Les négociations entre les pays clients de l’A400M à Berlin pour essayer de résoudre le casse-tête de l’énorme surcoût du programme d’avion militaire ont été interrompues jeudi soir à Berlin et doivent se poursuivre vendredi matin, a indiqué le ministère allemand de la Défense.

“Les pourparlers ont été interrompus et doivent se poursuivre demain matin”, a indiqué à l’AFP, Holger Neumann, un porte-parole du ministère, qui n’était pas en mesure de donner des informations sur le déroulement de la rencontre.

“Les parties ont l’intention de trouver une solution acceptable d’ici à la fin du mois”, a-t-il dit, alors que la pression monte sur le maître d’oeuvre de l’A400M, le groupe européen EADS.

Les secrétaires d’Etat et des “représentants de haut rang de l’industrie” s’étaient réunis à 14H00 GMT au ministère de la Défense.

Le compte à rebours est lancé pour sauver l’avion de transport d’Airbus, filiale d’EADS: Allemagne, France, Espagne, Royaume-Uni, Belgique, Luxembourg et Turquie se sont donné jusqu’au 31 janvier pour décider de la répartition du surcoût de l’A400M, qui pourrait atteindre 11 milliards d’euros.

Le prix initial du programme avait été fixé en 2003 à 20 milliards d’euros pour 180 appareils.
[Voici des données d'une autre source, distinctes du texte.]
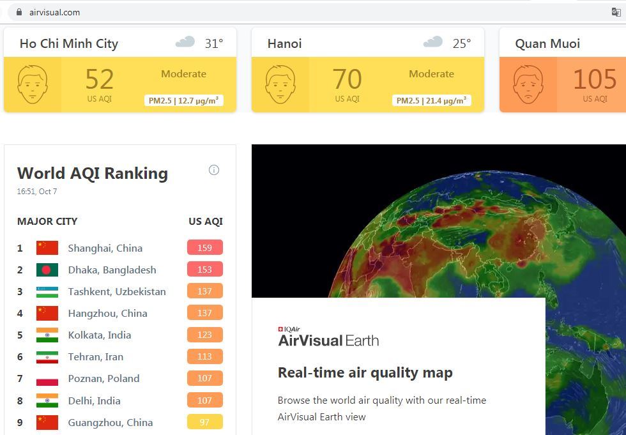
Task: Click the Quan Muoi face icon
Action: pos(528,85)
Le choix de la capitale allemande comme lieu de réunion est loin d’être anodin: la première économie européenne, qui a passé la plus grosse commande avec 60 appareils, est jusqu’ici l’un des Etats les plus tièdes lorsqu’il s’agit de défendre l’A400M.

Le ministre allemand de la Défense Karl-Theodor zu Guttenberg, cité par l’hebdomadaire régional Bayernkurier à paraître samedi, a répété: “Nous voulons l’A400M, mais pas à n’importe quel prix”, soulignant “notre capacité de compromis a des limites”.

Alors que l’A400M a déjà pris au moins trois ans de retard, EADS et les pays clients font monter la pression pour se partager l’ardoise.

Jusqu’ici, le groupe d’aéronautique exige une rallonge de 5,2 milliards d’euros et n’hésite pas à dramatiser les négociations en brandissant la menace d’un abandon pur et simple du projet.

Comme pour riposter, la presse allemande multiplie depuis deux jours les révélations sur des erreurs techniques supposées d’Airbus, accusé par exemple d’avoir sous-évalué depuis le début le coût de son avion.

Jeudi, le Financial Times Deutschland cite, lui, “un dirigeant de haut rang d’EADS” qui reconnaît que l’appareil ne remplira pas son cahier des charges. Il ne serait pas sûr, par exemple, que l’avion puisse comme promis embarquer des chars allemands de type Puma, selon le quotidien.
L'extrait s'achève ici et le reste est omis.